• Text provided
☆ ☆ ☆ ☆ ☆

Saturday, July 25, 2009

Live in orbit: Endeavour crew enjoying day off

Blogger update, 7 p.m.: Engineers are still troubleshooting a problem with the U.S. system that scrubs carbon dioxide from the station's air. The outpost is relying on the Russian segment's system. Flight controllers told station crew members to alert flight surgeons of any potential symptoms from carbon dioxide build-up, but were not concerned about current levels.

Crews on board the International Space Station are enjoying a day of light duty, relaxation, exercise and time to catch up with family and friends on the ground.

"I think we needed it," shuttle Endeavour commander Mark Polansky told mission controllers in Houston.

An assembly designed to remove carbon dioxide from the Destiny lab's air temporarily shut down after temperatures on one of two related heaters rose above normal, but the problem isn't expected to be serious.

This morning, shuttle Endeavour's crew of seven - shown above without mission specialist Koichi Wakata - took time to answer questions about their mission from three media outlets.

☆ ☆ ☆ ☆ ☆

• Data extract
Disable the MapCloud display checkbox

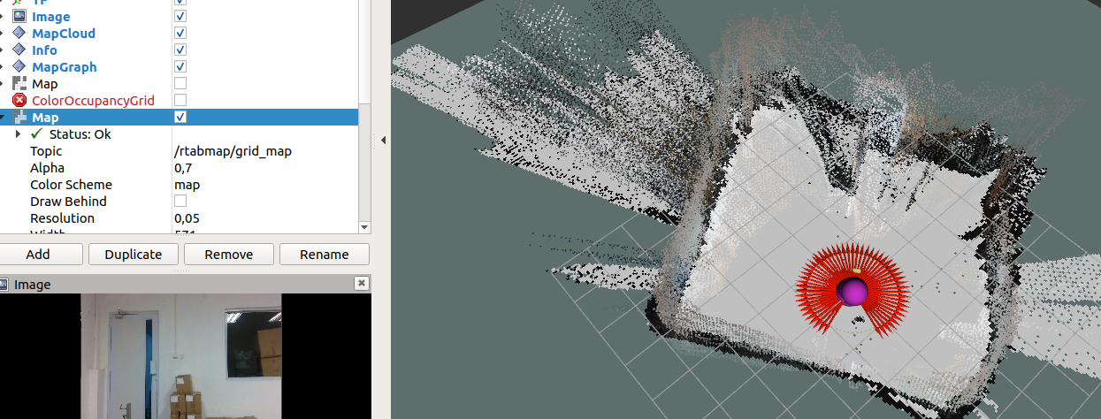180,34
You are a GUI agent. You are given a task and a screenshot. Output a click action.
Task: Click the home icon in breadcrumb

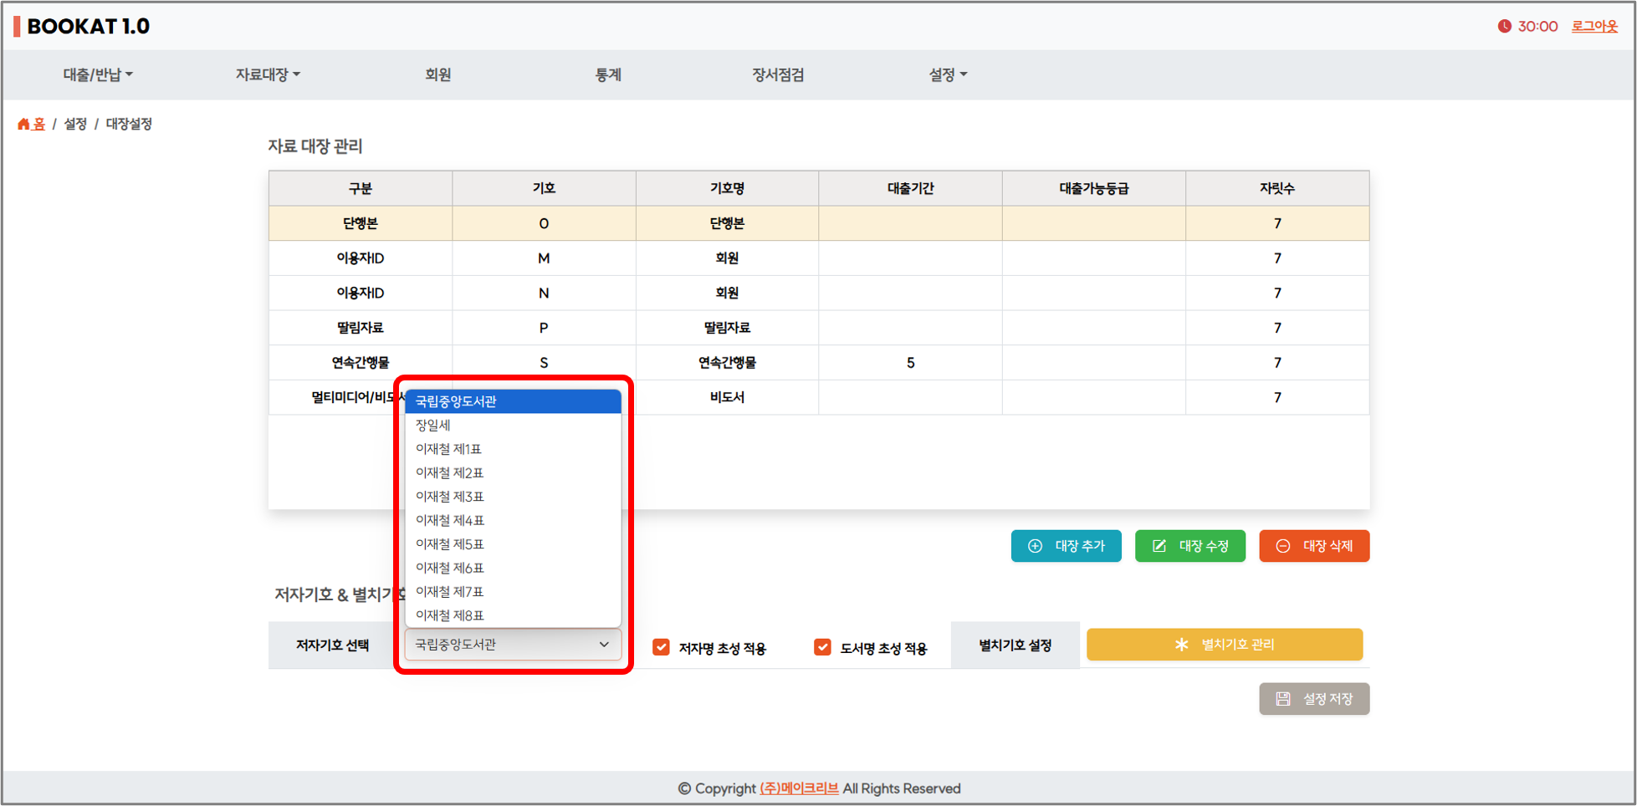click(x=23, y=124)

☆ ☆ ☆ ☆ ☆

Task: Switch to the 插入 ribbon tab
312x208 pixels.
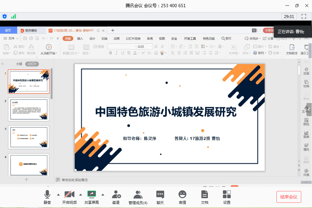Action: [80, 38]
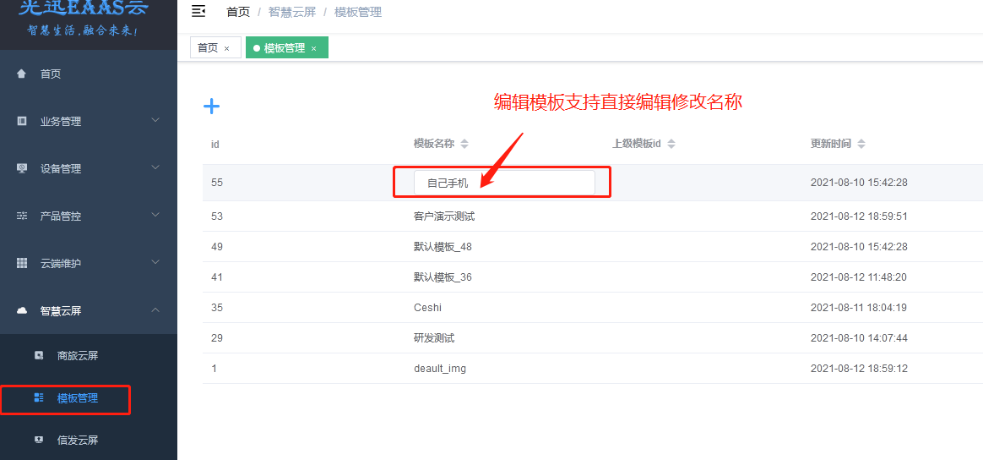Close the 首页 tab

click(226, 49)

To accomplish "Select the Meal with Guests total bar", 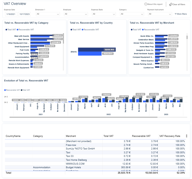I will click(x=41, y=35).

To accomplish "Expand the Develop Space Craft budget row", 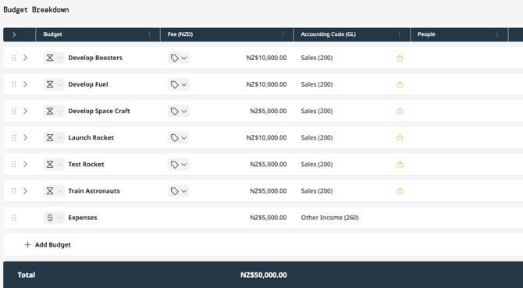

☆ ☆ ☆ ☆ ☆

• Prompt
Duplicate the text on the Endeavour crew's day off word for word, everything from "Blogger update, 7" down to "to be serious.".

• Exercise response
Blogger update, 7 p.m.: Engineers are still troubleshooting a problem with the U.S. system that scrubs carbon dioxide from the station's air. The outpost is relying on the Russian segment's system. Flight controllers told station crew members to alert flight surgeons of any potential symptoms from carbon dioxide build-up, but were not concerned about current levels.

Crews on board the International Space Station are enjoying a day of light duty, relaxation, exercise and time to catch up with family and friends on the ground.

"I think we needed it," shuttle Endeavour commander Mark Polansky told mission controllers in Houston.

An assembly designed to remove carbon dioxide from the Destiny lab's air temporarily shut down after temperatures on one of two related heaters rose above normal, but the problem isn't expected to be serious.